Monday, Oct. 14, 1929
Gas Re-cycled
Natural gas is an adaptable agent. It may be used in anesthesia or in the cure of sleeping-sickness, in fueling or fighting fires, in blowing up cities or in dyeing cloth. Its first and perhaps most important use, however, is in supplying the pressure that forces crude oil from the bowels of the earth to the surface. When local gas pressure is exhausted, further working of an oil well is almost prohibitively expensive.
It was, therefore, natural that California, wishing to slow up oil production but unable to do so directly by law, should last month make a law limiting the amount of gas oil companies might allow to go to waste at their wells.* Due to varying conditions in different fields, no general ratio of gas waste to oil production could be specified; instead, the law provided that waste should be limited to a "reasonable amount" to be determined in each case by State Oil and Gas Supervisor R. D. Bush. Waste can be limited by "recycling" the gas into the ground, thereby sustaining the pressure and guaranteeing a long, steady but comparatively slow flow of oil; by capturing the gas and extracting its casing head gasoline contents; by selling the gas to public utility companies. Large companies, like Standard Oil Co. of California, have a number of years engaged in "recycling" and in reclaiming casing-head gasoline.
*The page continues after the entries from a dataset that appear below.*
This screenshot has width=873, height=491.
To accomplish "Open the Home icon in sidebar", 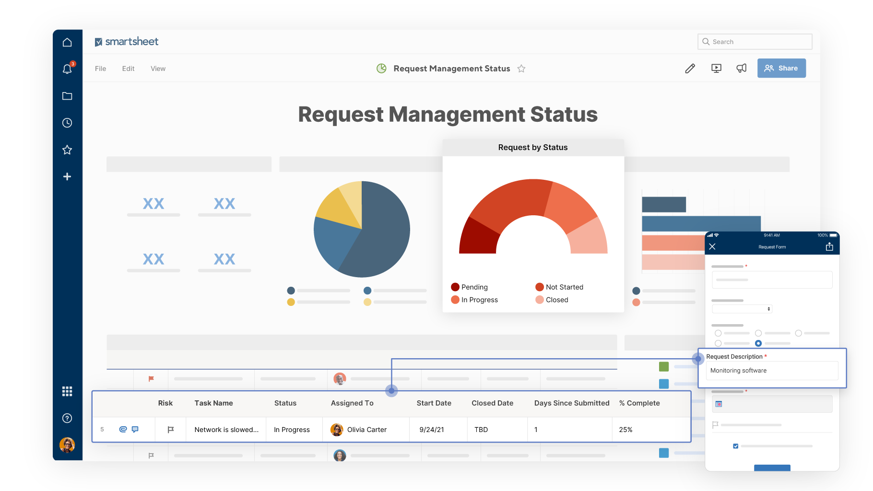I will point(67,42).
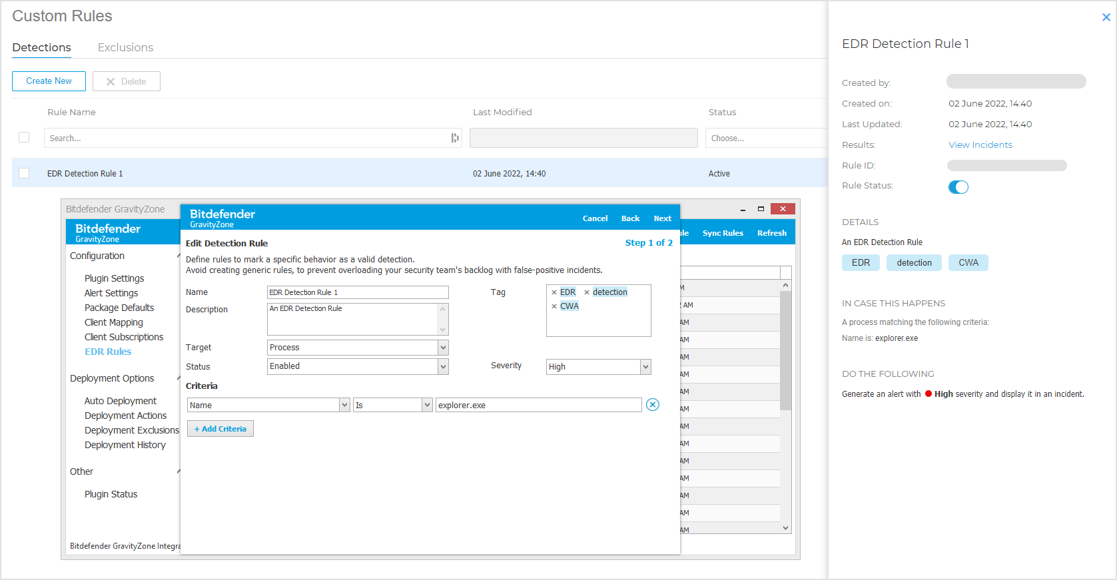Select the EDR Detection Rule 1 checkbox

point(24,173)
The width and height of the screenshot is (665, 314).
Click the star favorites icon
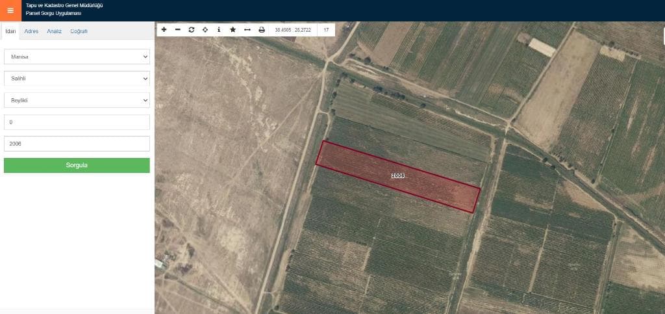(x=232, y=30)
Recently some of them, like Standard of California, have contracted to supply natural gas to public utilities for distribution instead of or in combination with artificial gas. Last week, Standard of California itself entered the public utility business by paying to A. E. Fitkin & Co. $26,801,327 for control of Pacific Public Service Co. which, besides peddling ice, ice cream, water and cold-storage space in southern California, sells gas and electricity to a large population just south of San Francisco Bay. Because by such means they could cut down gas waste and yet maintain oil production, large California oil companies supported the conservation law. Small companies, on the other hand, raised a chorus of howling protest. They could not afford to build casing-head or "recycling" plants; the small amount of gas they wasted would not warrant the expense of pipe-lines and could not, therefore, be sold; the big operators would profit at their expense. To win over the little fellows, California's seven largest producers! offered to form Co-operative Gas Conservation Association which, supported by $230,000 a year from each of the seven, would provide facilities for pooling and recycling excess gas in the large fields.
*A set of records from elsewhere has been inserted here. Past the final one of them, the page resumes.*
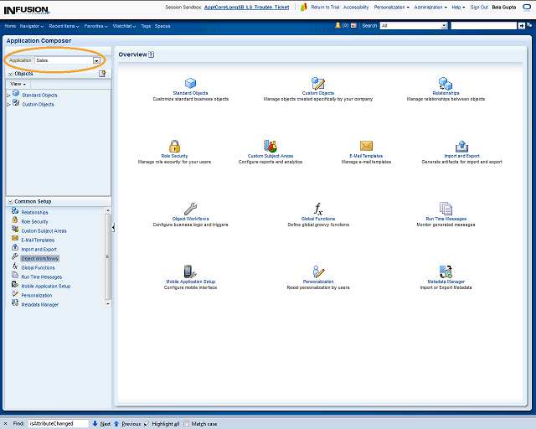
Task: Click Run Time Messages in Common Setup
Action: pyautogui.click(x=41, y=277)
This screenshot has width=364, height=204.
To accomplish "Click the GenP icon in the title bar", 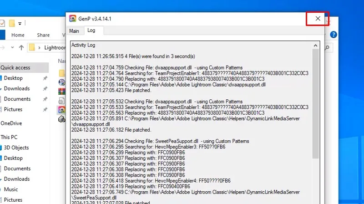I will coord(72,19).
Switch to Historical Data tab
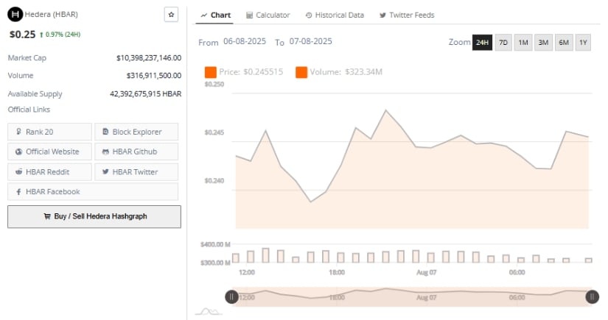The width and height of the screenshot is (608, 320). 335,15

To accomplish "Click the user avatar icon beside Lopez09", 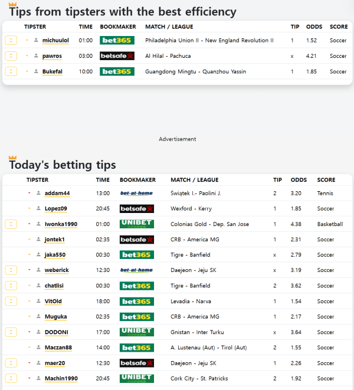I will point(38,209).
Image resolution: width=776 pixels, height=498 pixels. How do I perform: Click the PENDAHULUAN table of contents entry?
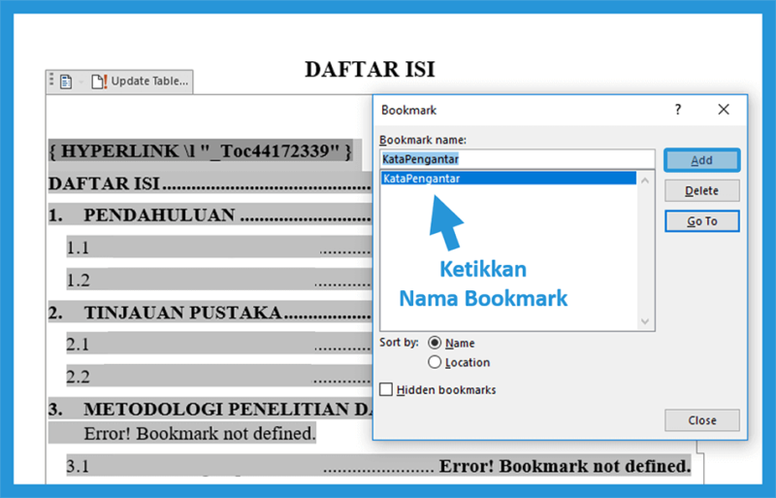click(159, 216)
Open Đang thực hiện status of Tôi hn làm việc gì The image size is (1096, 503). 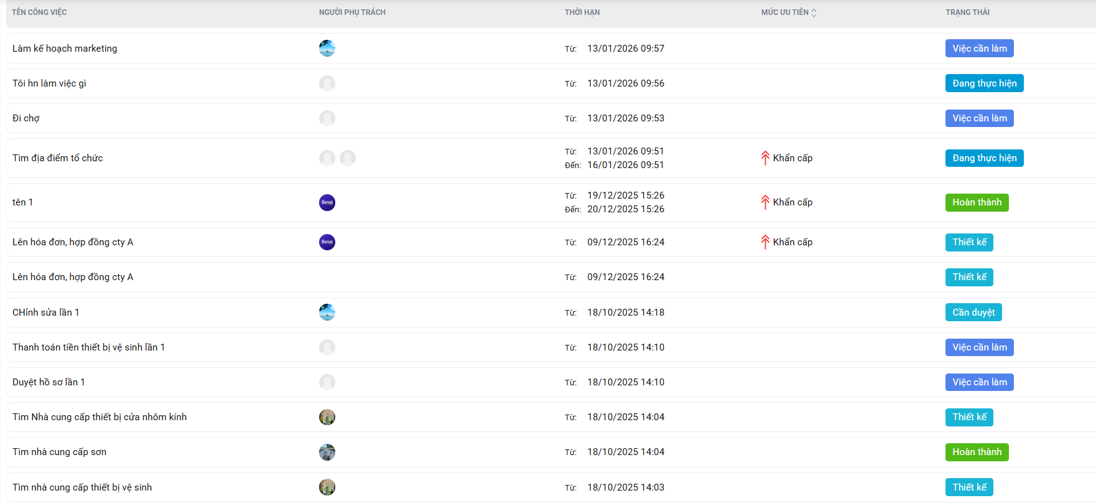tap(984, 83)
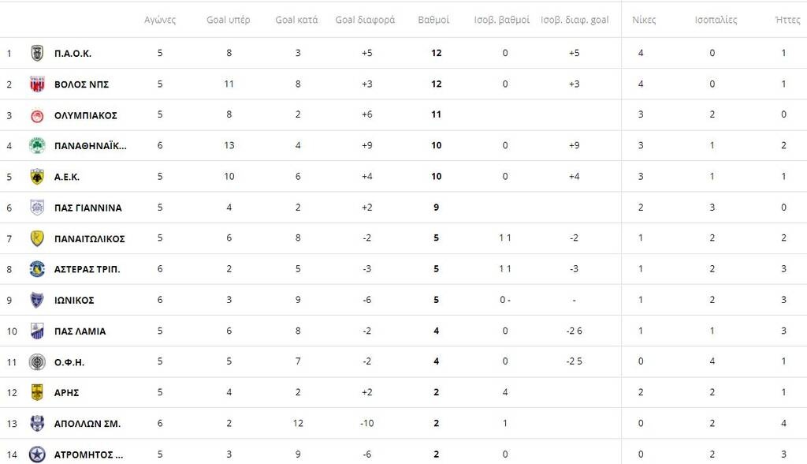Click the Π.Α.Ο.Κ. team crest icon
This screenshot has height=464, width=807.
(36, 53)
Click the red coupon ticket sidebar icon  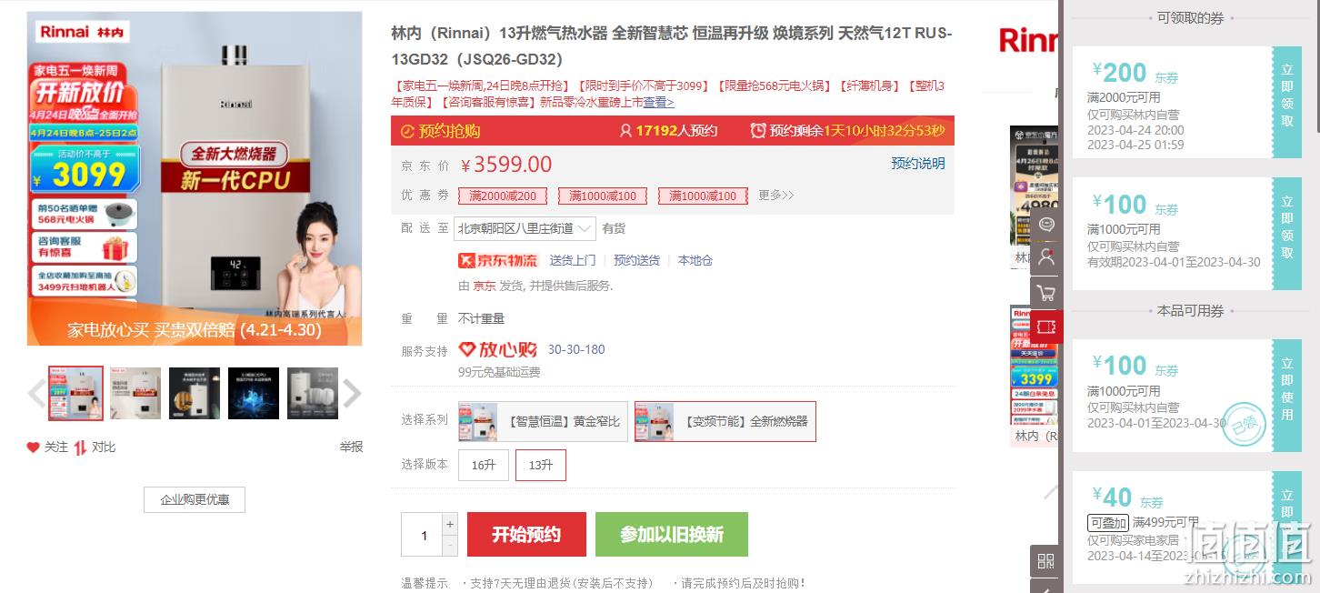tap(1046, 327)
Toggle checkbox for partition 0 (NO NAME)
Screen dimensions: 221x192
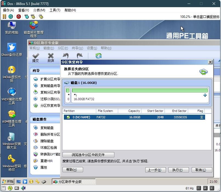coord(68,117)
To the big operator whose large underground oil reserves might be diminished through lack of gas pressure, this is an ideal arrangement; but to the little producer who wants to get his oil just as fast as the gas will push it out of the ground in order to pay off his costs and begin to make money, it seems dubious. At any rate, little operators met in Los Angeles last week, formed the Association of Independent Operators, tried to make up their minds whether to stake everything on proving the conservation law unconstitutional or to sign the contracts sent out by the co-operative association, and take their chances on later smoothing out what they considered its inequalities.
* Such waste at the end of 1928 was estimated at 77,000,000,000 cu. ft., equivalent in heat units to 3,000,000 tons of coal, 14,000,000 barrels of oil.
/- Associated Oil, General Petroleum (S. O. of New York subsidiary), Standard of California, Union of California, Texas, Richfield, Shell.